Nel mirino della taxi-lobby era finito anche l’obbligo ad accettare le carte di credito, e non per strane abitudini, ma soprattutto perché i tassametri non sono controllati dall’erario: se gli spostamenti fossero tracciati, i dati potrebbero poi finire in mani… fiscali. Ma il tassametro non è uno strumento fiscale, e anche le ricevute rilasciate dagli eventuali POS valgono solo come giustificativi per il cliente. Tutto questo mentre la Corte di giustizia dell’Unione europea, nei primi giorni di giugno, deliberando su una domanda interpretativa, ha stabilito che “le norme che impongono un numero massimo di licenze taxi sono illegittime, qualora la giustificazione fondamentale sia quella di proteggere la praticabilità economica del servizio: cioè il reddito dei tassisti oppure il valore delle licenze”.

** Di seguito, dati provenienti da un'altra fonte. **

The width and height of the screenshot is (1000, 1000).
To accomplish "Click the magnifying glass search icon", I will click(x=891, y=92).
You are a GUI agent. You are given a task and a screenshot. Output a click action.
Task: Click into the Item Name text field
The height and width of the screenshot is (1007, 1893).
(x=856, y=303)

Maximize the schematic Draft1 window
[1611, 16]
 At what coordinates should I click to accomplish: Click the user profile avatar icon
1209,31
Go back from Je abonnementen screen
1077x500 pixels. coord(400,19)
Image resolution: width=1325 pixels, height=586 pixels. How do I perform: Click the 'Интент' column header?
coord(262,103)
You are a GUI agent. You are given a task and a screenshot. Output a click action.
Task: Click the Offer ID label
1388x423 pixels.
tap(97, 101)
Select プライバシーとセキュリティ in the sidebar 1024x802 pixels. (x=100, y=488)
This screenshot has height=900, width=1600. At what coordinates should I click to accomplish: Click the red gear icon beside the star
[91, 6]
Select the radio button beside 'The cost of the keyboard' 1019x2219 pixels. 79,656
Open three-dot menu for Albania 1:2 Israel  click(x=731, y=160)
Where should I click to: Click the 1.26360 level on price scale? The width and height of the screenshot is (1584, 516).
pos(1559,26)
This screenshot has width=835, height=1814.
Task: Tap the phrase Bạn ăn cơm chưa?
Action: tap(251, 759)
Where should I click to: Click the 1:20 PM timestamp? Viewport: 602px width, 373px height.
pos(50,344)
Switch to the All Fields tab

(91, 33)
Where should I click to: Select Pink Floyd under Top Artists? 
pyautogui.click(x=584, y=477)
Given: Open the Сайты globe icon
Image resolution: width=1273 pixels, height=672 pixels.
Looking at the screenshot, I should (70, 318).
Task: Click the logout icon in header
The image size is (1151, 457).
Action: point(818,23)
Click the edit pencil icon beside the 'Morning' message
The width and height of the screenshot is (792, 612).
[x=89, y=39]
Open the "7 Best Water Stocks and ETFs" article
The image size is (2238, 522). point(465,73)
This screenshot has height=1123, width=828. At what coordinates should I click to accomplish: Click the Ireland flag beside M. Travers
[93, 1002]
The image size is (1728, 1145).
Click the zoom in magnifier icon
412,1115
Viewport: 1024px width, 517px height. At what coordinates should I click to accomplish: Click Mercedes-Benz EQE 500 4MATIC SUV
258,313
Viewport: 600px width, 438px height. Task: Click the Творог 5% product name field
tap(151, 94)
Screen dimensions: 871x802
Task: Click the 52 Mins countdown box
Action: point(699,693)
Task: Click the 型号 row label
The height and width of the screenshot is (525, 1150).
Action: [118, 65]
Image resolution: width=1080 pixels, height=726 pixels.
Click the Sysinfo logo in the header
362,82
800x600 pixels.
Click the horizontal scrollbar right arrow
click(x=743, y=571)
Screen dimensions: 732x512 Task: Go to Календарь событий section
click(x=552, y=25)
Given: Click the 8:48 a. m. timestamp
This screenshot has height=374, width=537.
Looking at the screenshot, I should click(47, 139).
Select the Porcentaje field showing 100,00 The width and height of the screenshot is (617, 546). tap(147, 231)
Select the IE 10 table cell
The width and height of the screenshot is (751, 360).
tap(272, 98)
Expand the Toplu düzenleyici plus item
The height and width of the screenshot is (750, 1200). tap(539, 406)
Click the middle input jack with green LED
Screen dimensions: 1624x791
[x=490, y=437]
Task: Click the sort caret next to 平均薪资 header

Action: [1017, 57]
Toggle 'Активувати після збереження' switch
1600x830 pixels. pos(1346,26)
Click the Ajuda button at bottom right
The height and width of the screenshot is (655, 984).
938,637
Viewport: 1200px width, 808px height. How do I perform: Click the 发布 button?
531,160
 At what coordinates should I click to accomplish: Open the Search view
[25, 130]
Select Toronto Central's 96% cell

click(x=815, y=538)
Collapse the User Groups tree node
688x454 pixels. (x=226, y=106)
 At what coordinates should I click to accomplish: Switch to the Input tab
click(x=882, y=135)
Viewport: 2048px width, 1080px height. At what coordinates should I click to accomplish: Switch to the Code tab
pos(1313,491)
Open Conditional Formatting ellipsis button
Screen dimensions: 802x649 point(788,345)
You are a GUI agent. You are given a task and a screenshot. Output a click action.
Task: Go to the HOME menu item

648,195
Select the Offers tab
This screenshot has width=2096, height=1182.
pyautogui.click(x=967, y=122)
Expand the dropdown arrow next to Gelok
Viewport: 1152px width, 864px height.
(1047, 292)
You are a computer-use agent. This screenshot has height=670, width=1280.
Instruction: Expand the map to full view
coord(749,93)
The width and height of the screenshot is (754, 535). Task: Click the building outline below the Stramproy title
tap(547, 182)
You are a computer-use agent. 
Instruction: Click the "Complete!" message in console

La Corte Ue s’è pronunciata su un caso sollevato a Barcellona, ma le sue conclusioni sono valide nell’intero territorio dell’Unione. Nel prossimo futuro italiano, però, nonostante la deliberazione europea, non sono prevedibili sostanziali modifiche, in una sorta di resistenza passiva pari a quella già adottata dall’Italia nel recepimento della Bolkestein, che vuole (vorrebbe) la messa a gara delle licenze balneari. Tassisti e balneari, insomma, sembrano oggi i veri corpi intermedi capaci di creare indirizzo o mantenere lo status quo, in un perenne assedio alla capacità decisionale della politica, sempre sensibile a potenziali bacini elettorali strutturati. Non sembrano, questi, esempi virtuosi da mutuare, almeno non in barricate a difesa di obsolete rendite di posizione, ma dimostrano che la compattezza di un comparto può incassare risultati sensibili.
E quindi, tornando al caos di Termini, se anche l’industria del turismo riuscisse a coagulare tutti i suoi frammenti e a promuovere iniziative condivise, probabilmente riuscirebbe a superare tante impasse, e a far sì che i servizi pubblici venissero almeno aggiornati alle esigenze odierne. Perché è inutile, se non peggio, far arrivare e muovere così tanti viaggiatori e poi abbandonarli al loro destino in un girone infernale come quello romano di poche sere fa.